Task prompt:
Starting with the line with "Task: Open #ВКживи" in the entries below and going on through the line with "Toggle light green 0.2 series legend box", output every line exactly and nothing more. No pictures.

Dataset content Block Start

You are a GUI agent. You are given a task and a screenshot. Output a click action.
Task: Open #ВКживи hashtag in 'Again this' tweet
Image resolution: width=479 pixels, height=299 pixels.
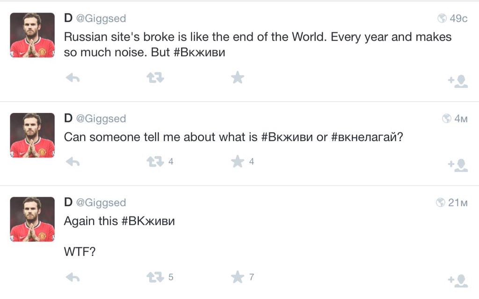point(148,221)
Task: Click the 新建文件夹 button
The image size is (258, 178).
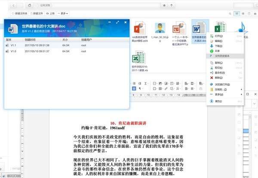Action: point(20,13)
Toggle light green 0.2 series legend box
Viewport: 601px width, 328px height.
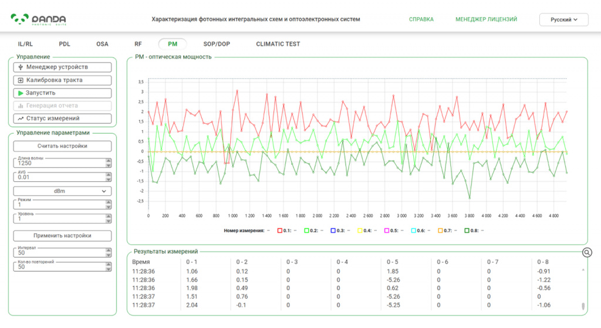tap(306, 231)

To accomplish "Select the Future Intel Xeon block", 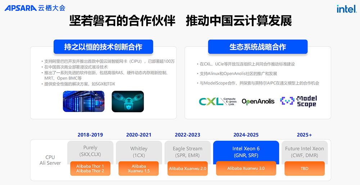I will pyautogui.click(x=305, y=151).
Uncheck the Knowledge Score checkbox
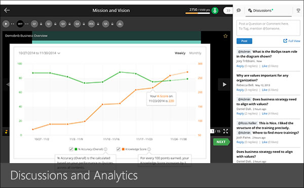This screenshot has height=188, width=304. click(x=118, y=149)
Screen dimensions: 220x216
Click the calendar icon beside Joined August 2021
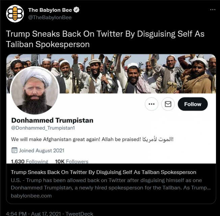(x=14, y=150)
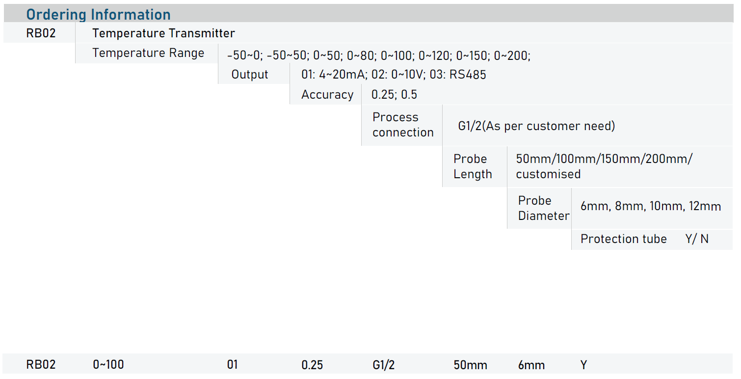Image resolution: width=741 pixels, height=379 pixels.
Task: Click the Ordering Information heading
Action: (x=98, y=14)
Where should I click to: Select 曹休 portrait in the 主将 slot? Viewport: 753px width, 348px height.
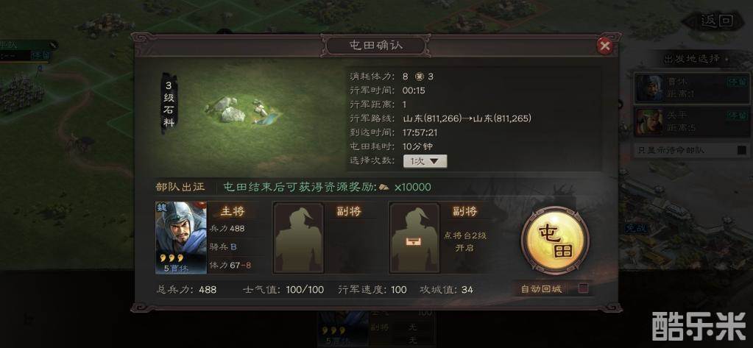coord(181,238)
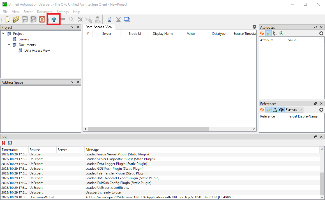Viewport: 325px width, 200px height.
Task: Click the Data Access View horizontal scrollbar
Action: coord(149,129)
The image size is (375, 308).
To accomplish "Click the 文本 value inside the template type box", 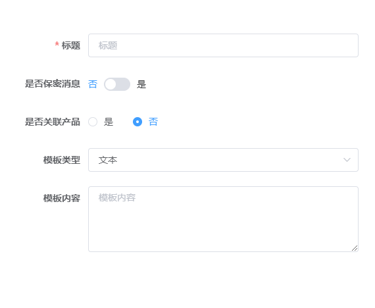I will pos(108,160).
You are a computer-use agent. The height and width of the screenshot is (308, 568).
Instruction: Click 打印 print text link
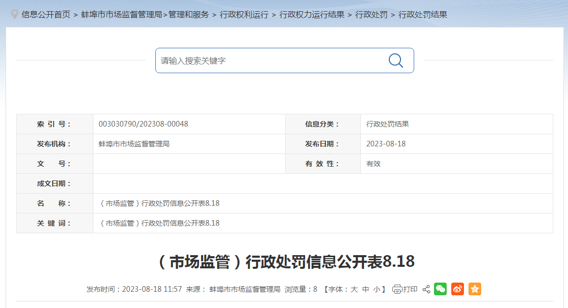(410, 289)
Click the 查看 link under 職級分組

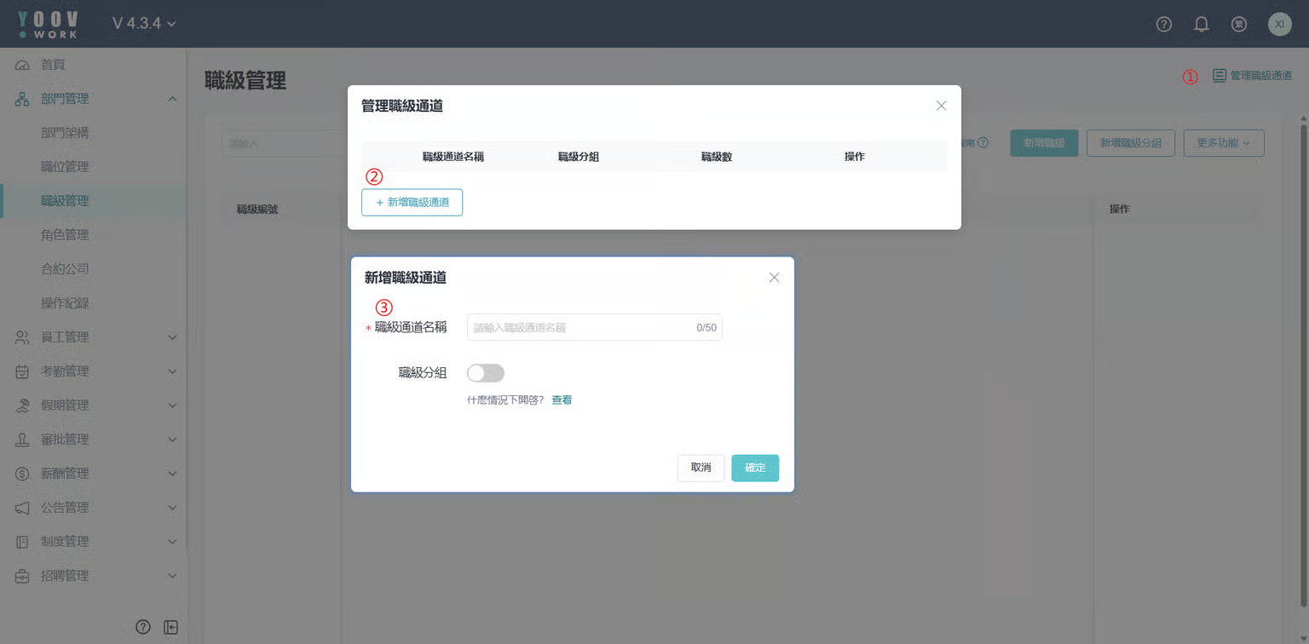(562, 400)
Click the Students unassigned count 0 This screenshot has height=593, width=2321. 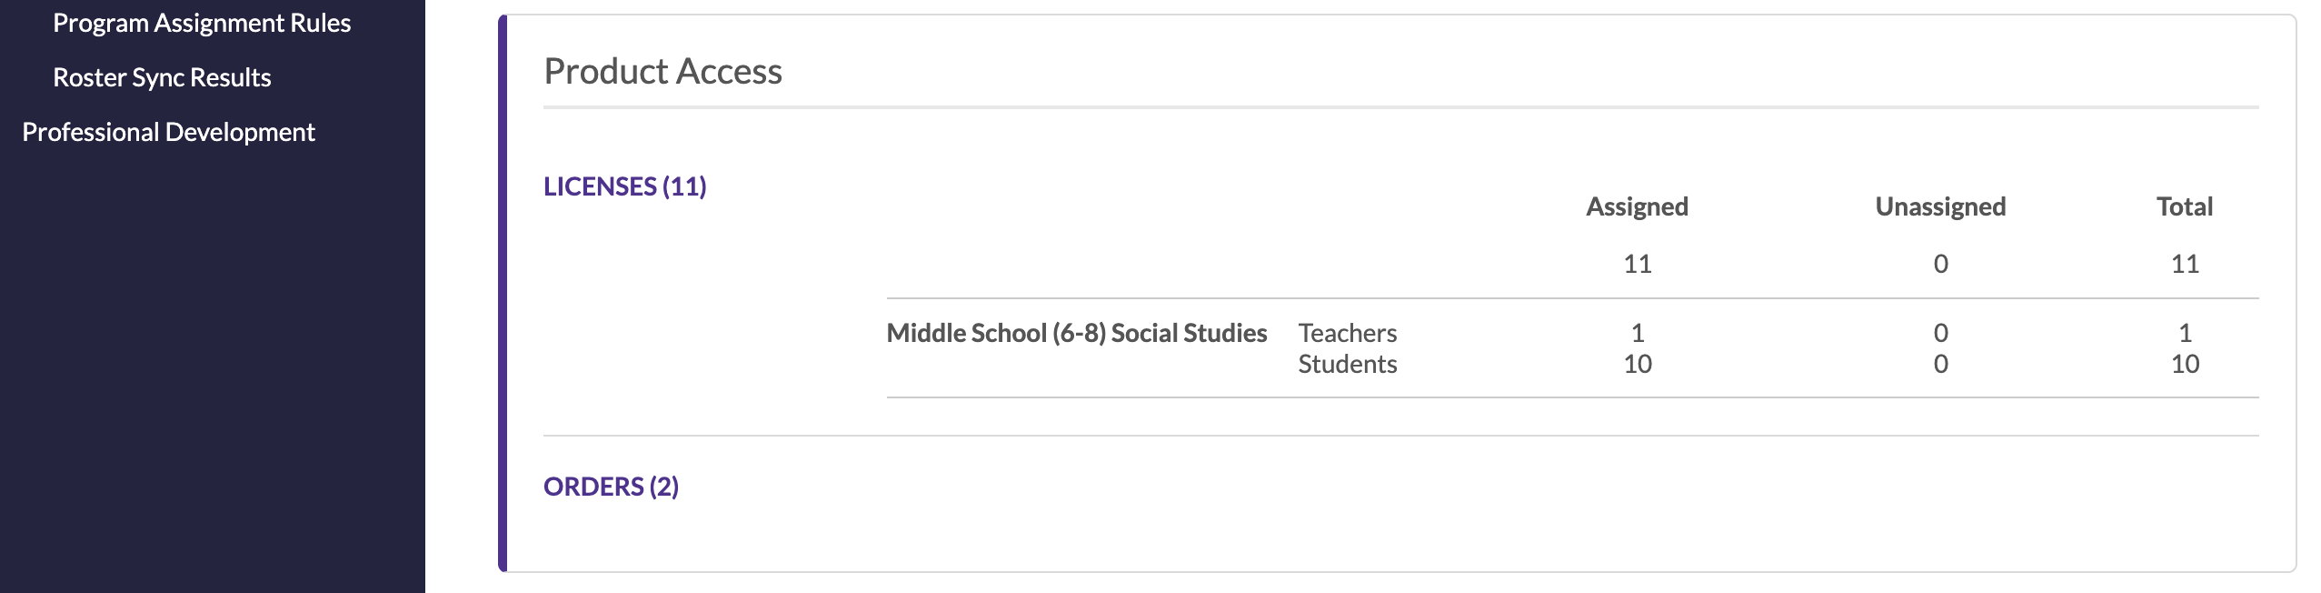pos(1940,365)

Dataset content Block End

Output:
Task: Open #ВКживи hashtag in 'Again this' tweet
Image resolution: width=479 pixels, height=299 pixels.
point(148,221)
Task: Click the 新建文件夹 button
The image size is (258, 178).
Action: point(20,13)
Toggle light green 0.2 series legend box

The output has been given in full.